Pour nous inviter à le rejoindre dans une réflexion approfondie sur le vivant humain, Yves Schwartz revient souvent sur son propre itinéraire de pensée. Et c’est effectivement éclairant de saisir le point de départ d’un raisonnement qu’il poursuit de façon très cohérente depuis plus d’un demi-siècle.
A l’issue d’études brillantes dans une institution prestigieuse, le jeune Yves Schwartz se veut encore apprenti-philosophe et d’ailleurs, il revendique de l’être toujours aujourd’hui*. Il a très tôt conscience du risque pour une élite de s’imaginer qu’elle peut, grâce à son bagage intellectuel et à sa maîtrise des concepts, penser la vie des autres à leur place. Cette préoccupation va jusqu’à provoquer chez lui une sorte de malaise.

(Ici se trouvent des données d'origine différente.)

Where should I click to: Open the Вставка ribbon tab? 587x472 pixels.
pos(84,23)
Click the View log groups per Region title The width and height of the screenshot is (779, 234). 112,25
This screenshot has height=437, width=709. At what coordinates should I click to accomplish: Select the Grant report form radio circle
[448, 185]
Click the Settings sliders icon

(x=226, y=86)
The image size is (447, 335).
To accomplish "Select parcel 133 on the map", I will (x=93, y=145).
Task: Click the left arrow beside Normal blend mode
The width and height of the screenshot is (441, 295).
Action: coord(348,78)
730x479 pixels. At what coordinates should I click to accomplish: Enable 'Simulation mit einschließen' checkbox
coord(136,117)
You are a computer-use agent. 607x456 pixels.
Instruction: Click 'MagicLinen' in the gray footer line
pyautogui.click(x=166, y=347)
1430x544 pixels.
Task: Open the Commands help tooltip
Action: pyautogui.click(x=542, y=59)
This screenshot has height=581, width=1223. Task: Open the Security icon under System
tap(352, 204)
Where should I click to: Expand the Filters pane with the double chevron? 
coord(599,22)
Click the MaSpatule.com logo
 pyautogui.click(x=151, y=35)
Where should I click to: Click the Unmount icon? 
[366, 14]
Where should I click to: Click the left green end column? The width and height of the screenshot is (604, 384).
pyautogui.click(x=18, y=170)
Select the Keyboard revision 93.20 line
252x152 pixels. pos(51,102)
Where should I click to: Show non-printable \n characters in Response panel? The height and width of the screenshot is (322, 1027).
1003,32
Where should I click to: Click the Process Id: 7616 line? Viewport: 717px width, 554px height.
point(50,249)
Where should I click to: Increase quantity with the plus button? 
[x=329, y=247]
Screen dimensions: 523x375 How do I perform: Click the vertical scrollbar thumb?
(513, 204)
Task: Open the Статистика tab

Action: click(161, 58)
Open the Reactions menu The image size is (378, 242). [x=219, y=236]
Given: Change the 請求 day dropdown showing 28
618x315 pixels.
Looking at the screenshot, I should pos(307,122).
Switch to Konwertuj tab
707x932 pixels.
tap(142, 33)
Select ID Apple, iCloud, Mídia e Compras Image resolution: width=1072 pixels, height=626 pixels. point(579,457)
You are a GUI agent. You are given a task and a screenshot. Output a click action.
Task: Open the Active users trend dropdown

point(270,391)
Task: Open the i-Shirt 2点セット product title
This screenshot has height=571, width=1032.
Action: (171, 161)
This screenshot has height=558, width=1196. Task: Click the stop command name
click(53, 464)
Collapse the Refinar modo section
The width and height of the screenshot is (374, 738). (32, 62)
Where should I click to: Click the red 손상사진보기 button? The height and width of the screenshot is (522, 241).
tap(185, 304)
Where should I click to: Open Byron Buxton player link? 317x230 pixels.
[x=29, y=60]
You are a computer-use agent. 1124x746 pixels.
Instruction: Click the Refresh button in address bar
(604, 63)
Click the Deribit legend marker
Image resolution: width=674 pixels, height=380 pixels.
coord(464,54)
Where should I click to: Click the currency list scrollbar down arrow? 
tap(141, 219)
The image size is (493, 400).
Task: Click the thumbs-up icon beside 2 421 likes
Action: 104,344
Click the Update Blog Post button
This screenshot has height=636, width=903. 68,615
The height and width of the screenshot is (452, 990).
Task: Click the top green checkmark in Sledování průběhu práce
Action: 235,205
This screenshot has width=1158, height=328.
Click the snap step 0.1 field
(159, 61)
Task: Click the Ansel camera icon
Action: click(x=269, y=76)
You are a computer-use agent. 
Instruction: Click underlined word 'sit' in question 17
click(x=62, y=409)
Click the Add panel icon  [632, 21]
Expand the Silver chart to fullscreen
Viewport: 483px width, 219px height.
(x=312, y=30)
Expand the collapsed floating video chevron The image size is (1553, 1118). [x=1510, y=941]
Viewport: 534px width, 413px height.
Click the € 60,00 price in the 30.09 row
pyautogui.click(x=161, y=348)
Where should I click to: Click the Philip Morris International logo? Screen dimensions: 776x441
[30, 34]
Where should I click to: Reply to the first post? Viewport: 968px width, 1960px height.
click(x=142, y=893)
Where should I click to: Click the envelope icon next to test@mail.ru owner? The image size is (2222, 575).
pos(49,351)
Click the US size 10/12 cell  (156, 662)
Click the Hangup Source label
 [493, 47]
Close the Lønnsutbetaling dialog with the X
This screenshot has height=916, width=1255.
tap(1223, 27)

Or, pour comprendre cette gêne, il faut sans doute revenir au contexte français des années 1960. C’est celui d’un boom économique qui reposait largement sur la mobilisation de la main d’œuvre ouvrière. L’industrie comme le bâtiment tournaient alors à plein régime et l’on formait en accéléré des travailleurs pour acquérir les gestes professionnels que réclamait la production de masse. « Le travail » à l’époque était synonyme de simple reproduction d’une tâche, selon les principes du taylorisme que Chaplin dénonçait déjà avant la guerre, dans sa comédie dramatique « Les temps modernes ».
Pour l’apprenti-philosophe sensible à la relation entre le savoir et le pouvoir, il y avait de quoi éprouver un inconfort : que signifiait la séparation catégorique entre ceux qui pensent le travail et ceux qui le réalisent ? Entre ceux qui ont bénéficié d’un accès aux savoirs les plus pointus et ceux qui, dans ces années-là, doivent se contenter le plus souvent d’un certificat d’études primaires ? Ce n’est pas seulement d’une distribution sociale des rôles de conception et d’exécution dans l’organisation productive qu’il s’agit. Car au fond, l’opposition entre le travail intellectuel et le travail manuel peut prendre appui sur une certaine représentation de l’être humain.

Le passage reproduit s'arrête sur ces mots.